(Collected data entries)
-- -- --
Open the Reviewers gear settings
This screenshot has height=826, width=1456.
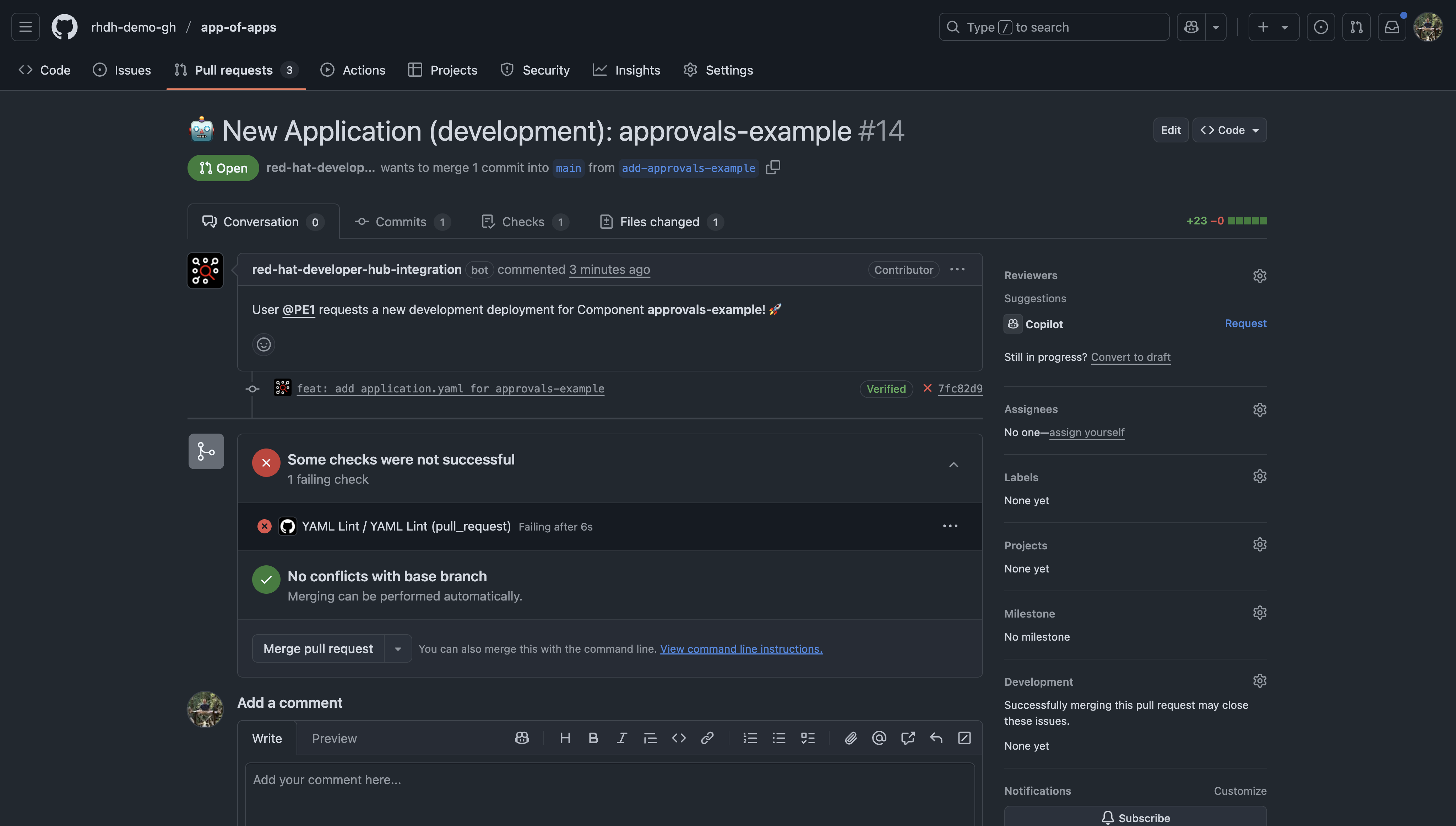pos(1259,276)
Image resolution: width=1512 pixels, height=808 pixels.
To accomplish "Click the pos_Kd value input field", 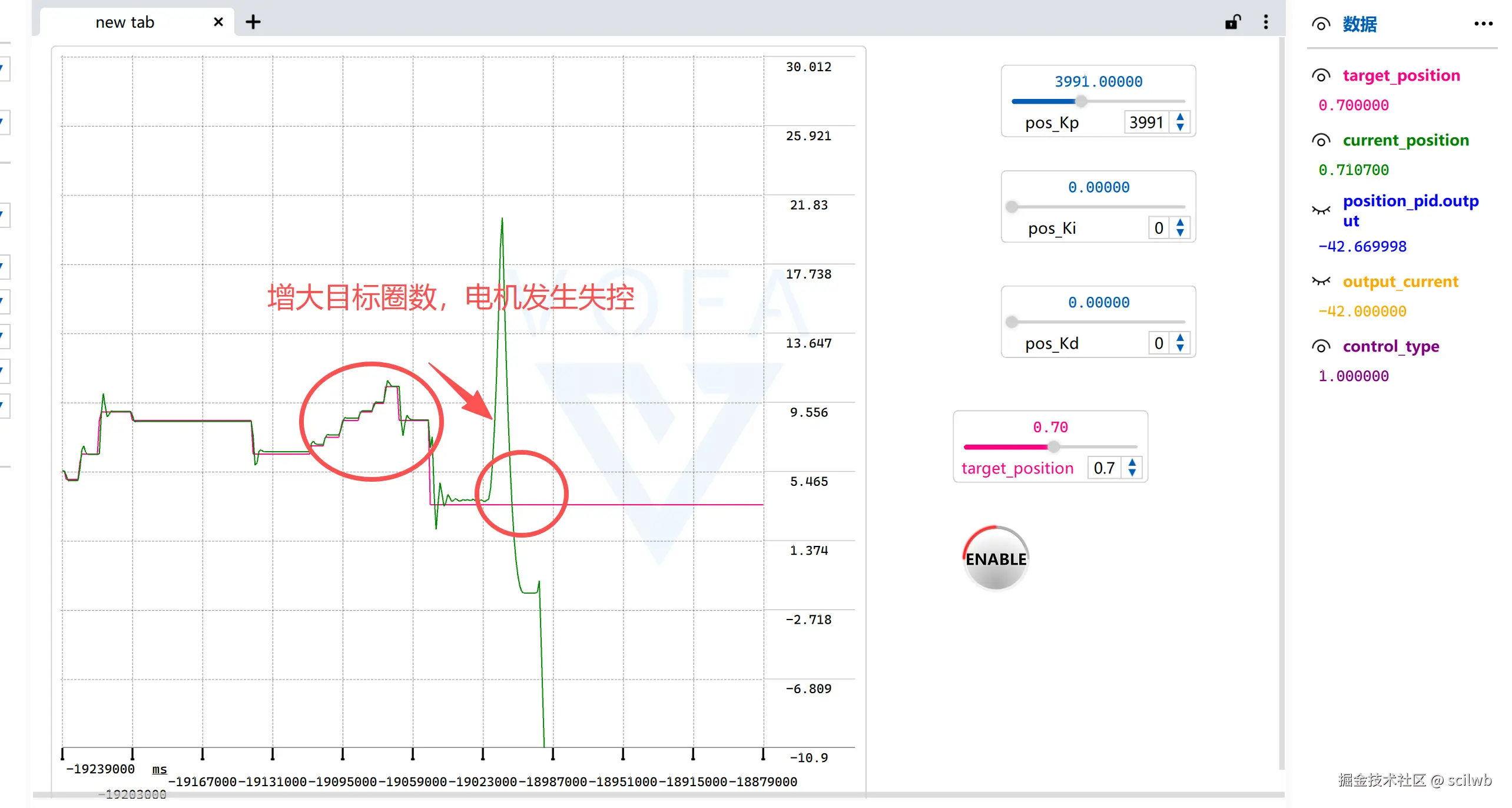I will 1158,343.
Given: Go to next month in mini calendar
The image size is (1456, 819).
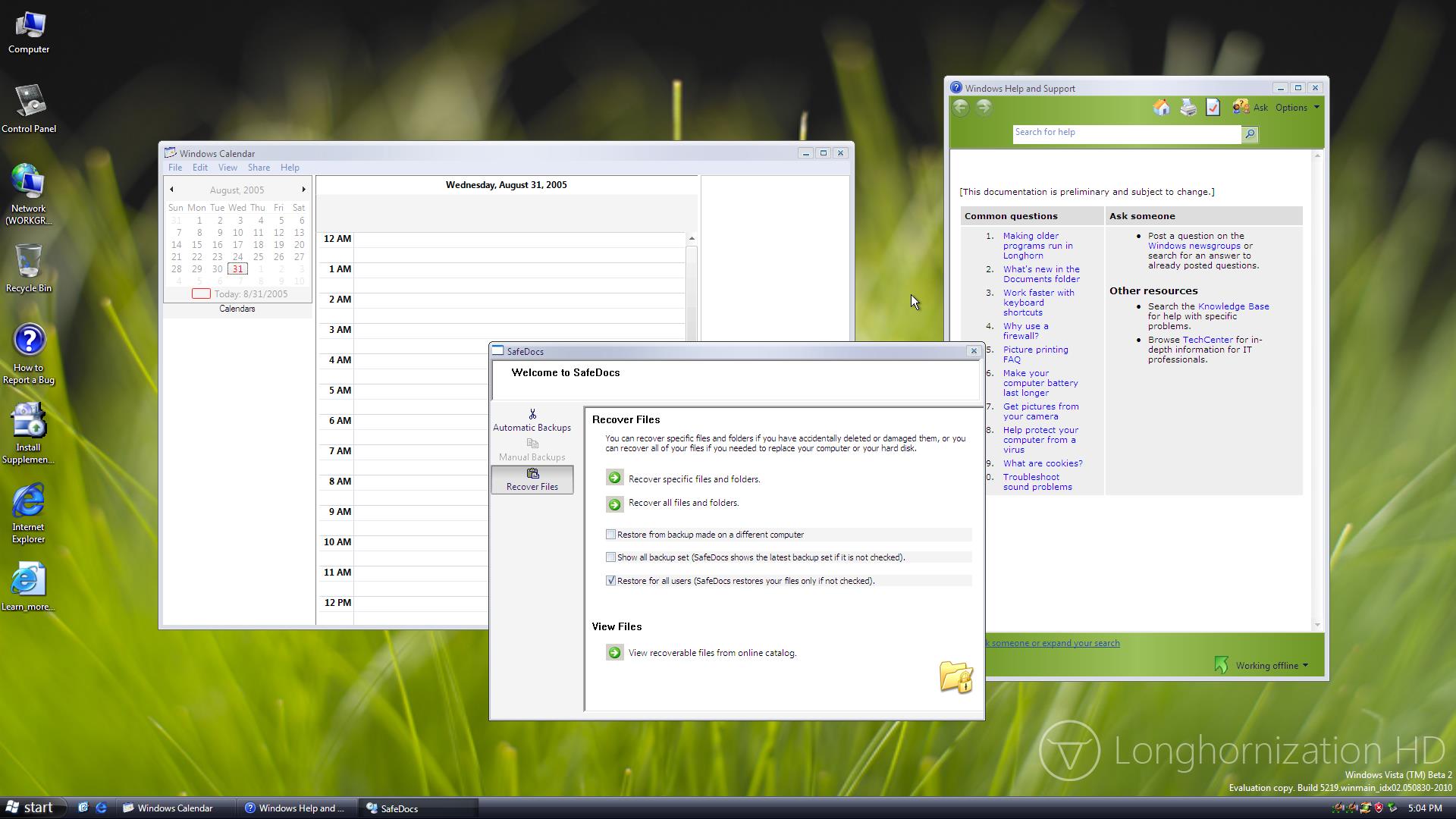Looking at the screenshot, I should tap(303, 190).
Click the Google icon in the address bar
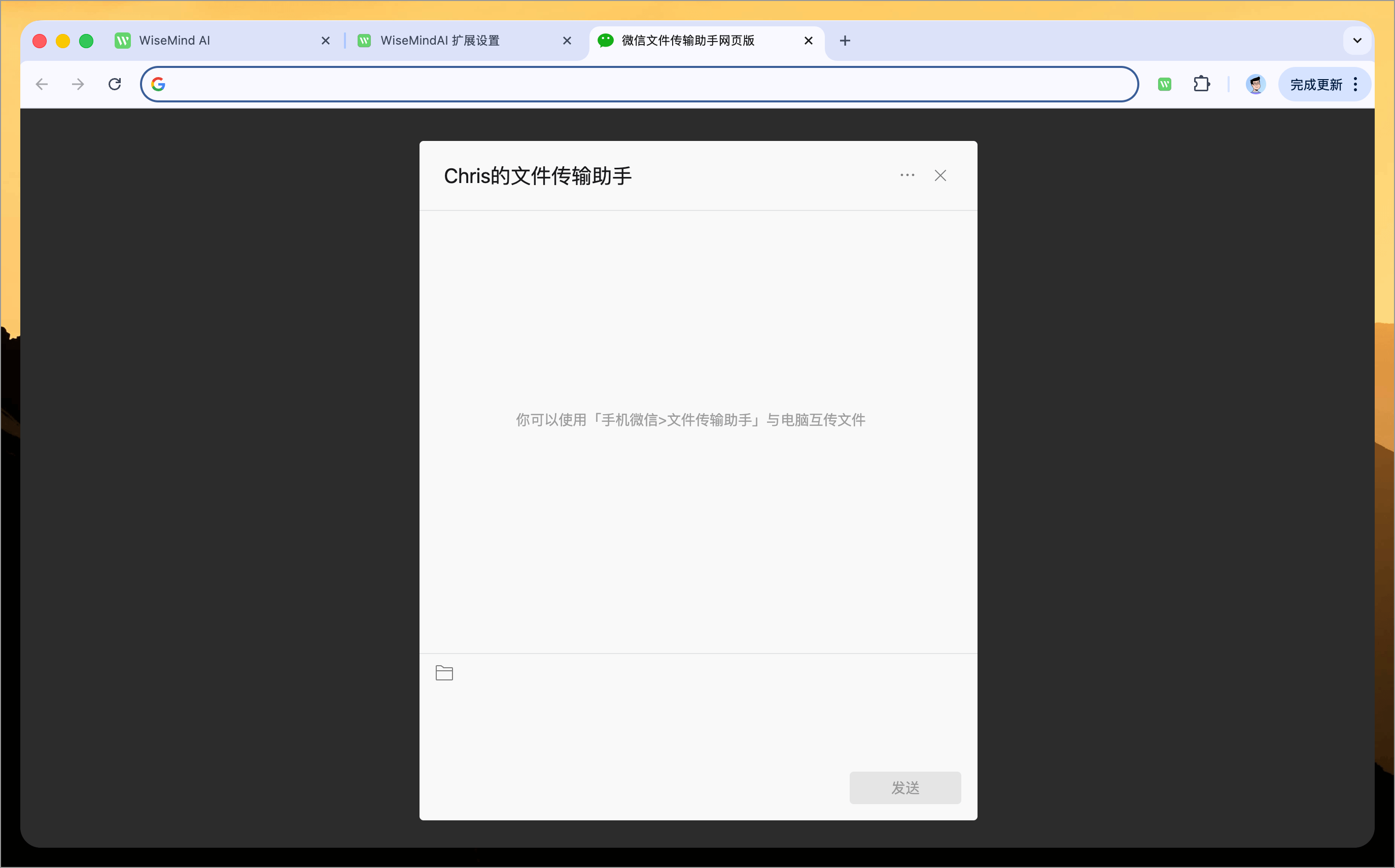 [x=158, y=84]
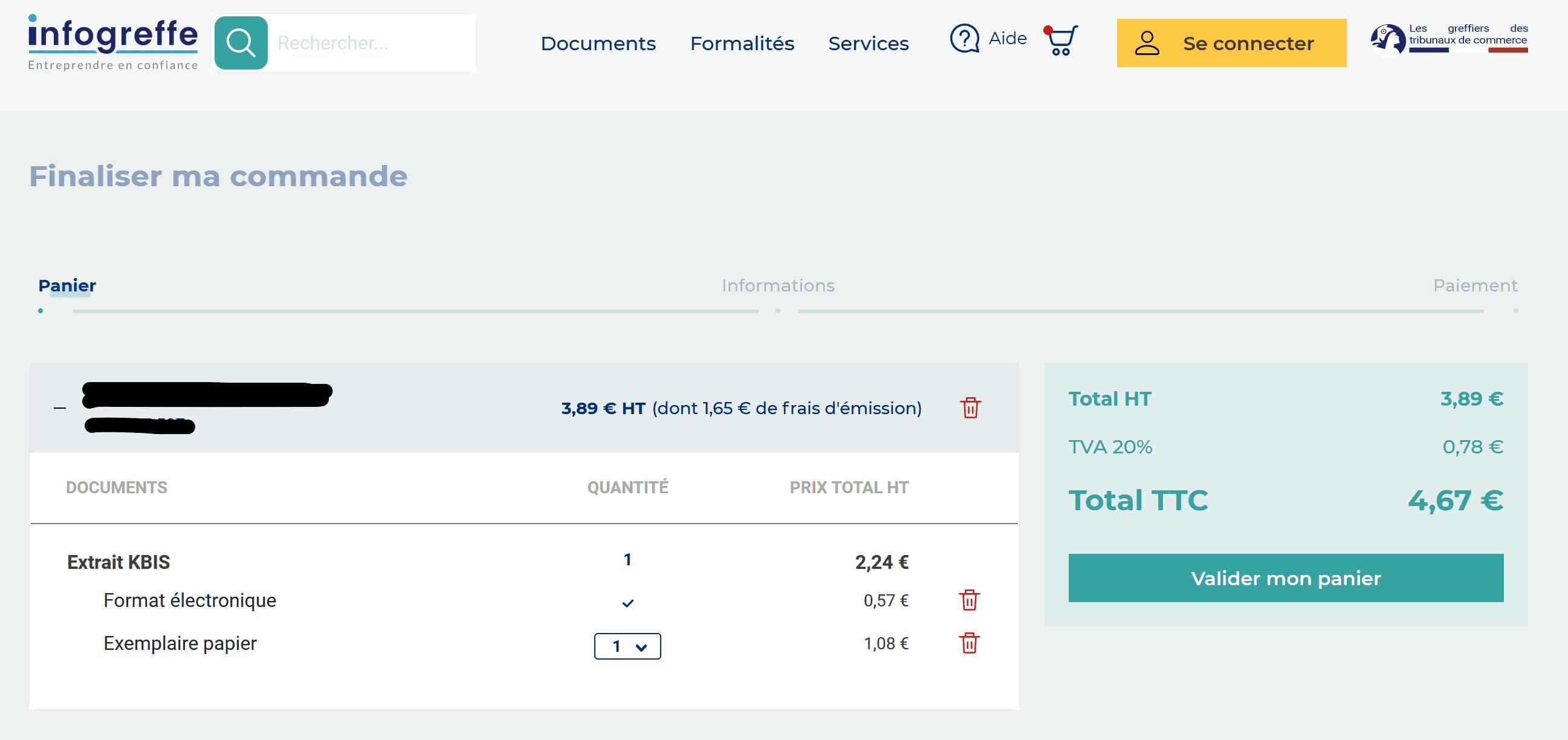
-- -- --
__Task directions__:
Set the pictures aside and restate word for word only the lines from the line containing "Given: Go to next month in mini calendar" through the end of the entries above, both included.

__Exercise output__:
Given: Go to next month in mini calendar
The image size is (1456, 819).
Looking at the screenshot, I should tap(303, 190).
Click the Google icon in the address bar
 [x=158, y=84]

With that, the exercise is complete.